◆ Task goal ◆
In the listing below, the lines starting at the line with "Screen dimensions: 704x728" and ending at the line with "the Steamed Veggies" are to be output verbatim. Images stay out of the copy.

◆ Working data ◆
▼
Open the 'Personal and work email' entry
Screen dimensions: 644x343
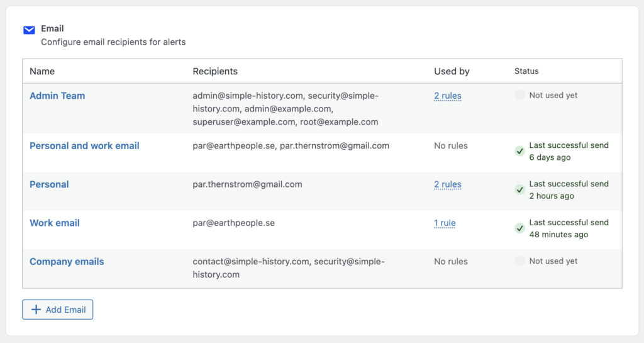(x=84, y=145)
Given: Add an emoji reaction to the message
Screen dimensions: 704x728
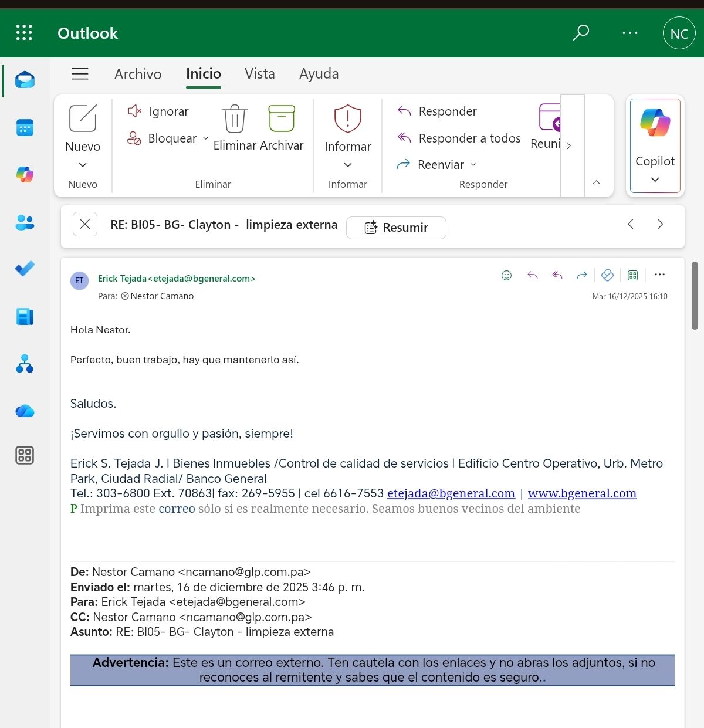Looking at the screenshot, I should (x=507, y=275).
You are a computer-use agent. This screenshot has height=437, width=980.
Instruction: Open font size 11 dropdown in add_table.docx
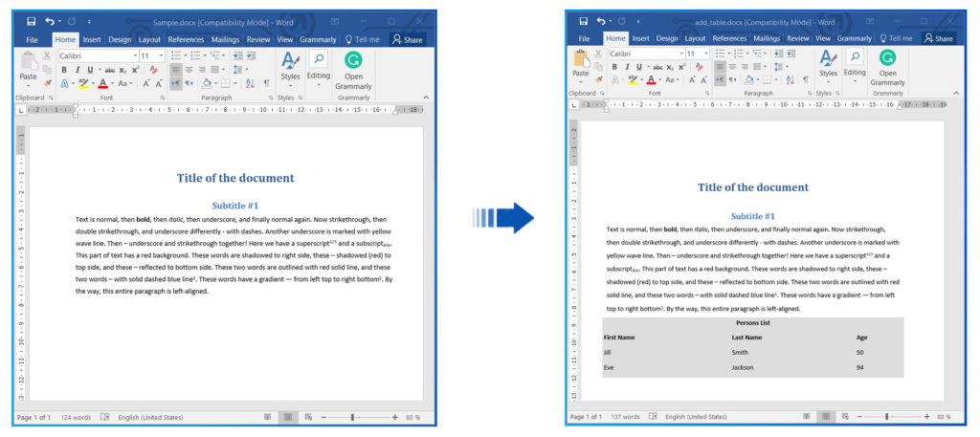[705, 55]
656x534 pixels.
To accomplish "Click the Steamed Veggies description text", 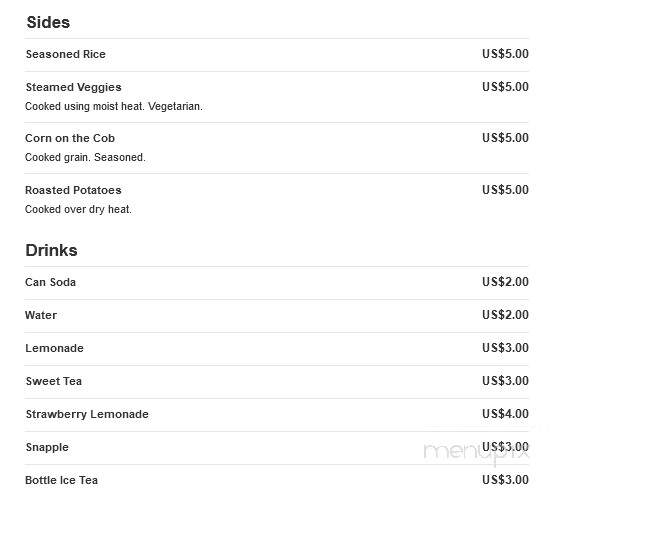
▲
▼
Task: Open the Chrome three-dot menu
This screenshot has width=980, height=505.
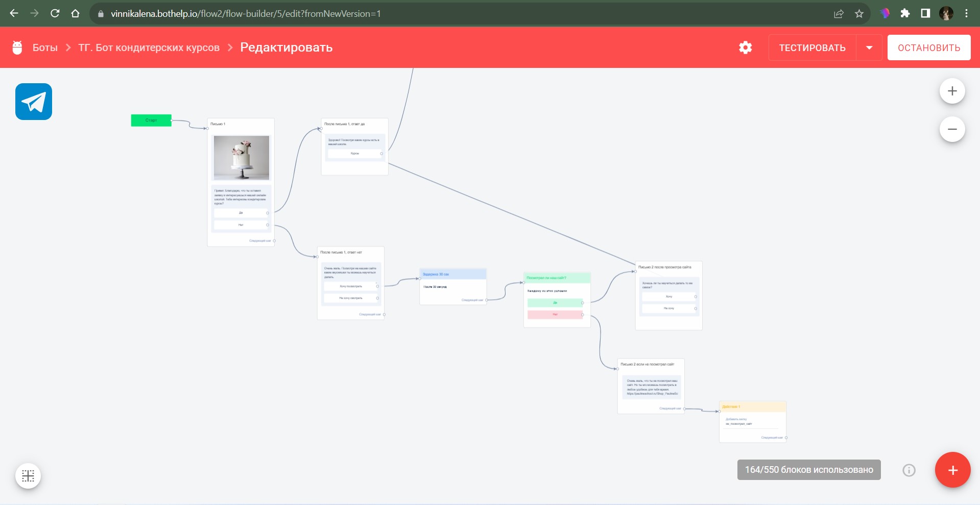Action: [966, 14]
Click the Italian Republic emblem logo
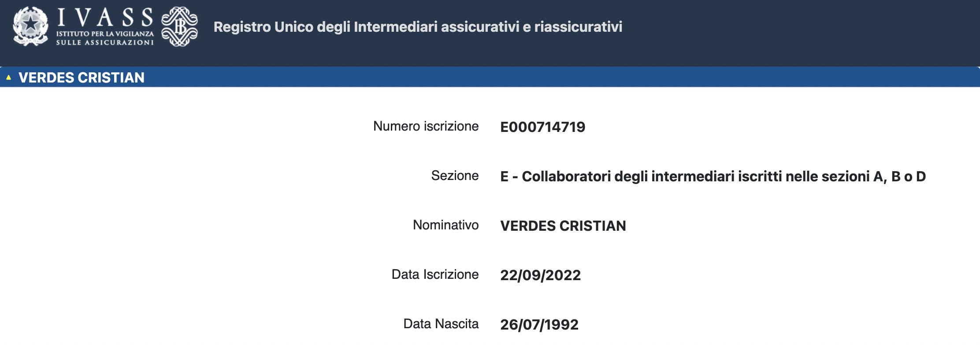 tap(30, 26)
▲
▼
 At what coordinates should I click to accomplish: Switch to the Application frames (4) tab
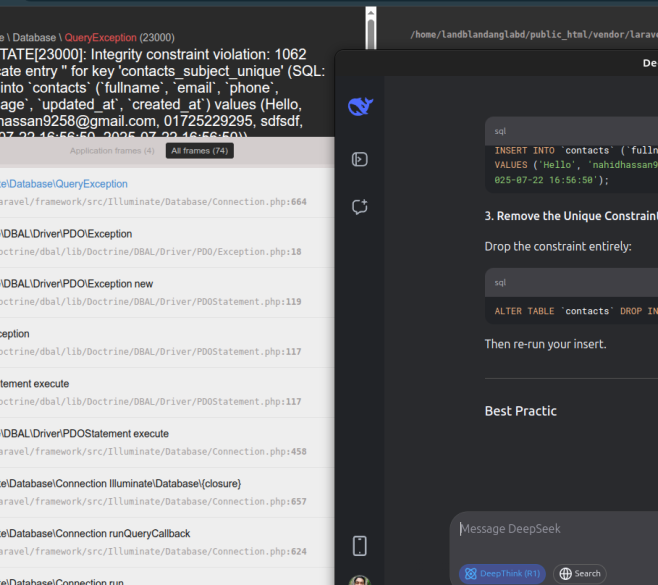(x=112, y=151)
▲
◆ Solved problem ◆
Screen dimensions: 704x728
Looking at the screenshot, I should (x=507, y=275).
You are a computer-use agent. This screenshot has height=437, width=980.
Instruction: Open font size 11 dropdown in add_table.docx
[705, 55]
656x534 pixels.
To accomplish "Click the Steamed Veggies description text", 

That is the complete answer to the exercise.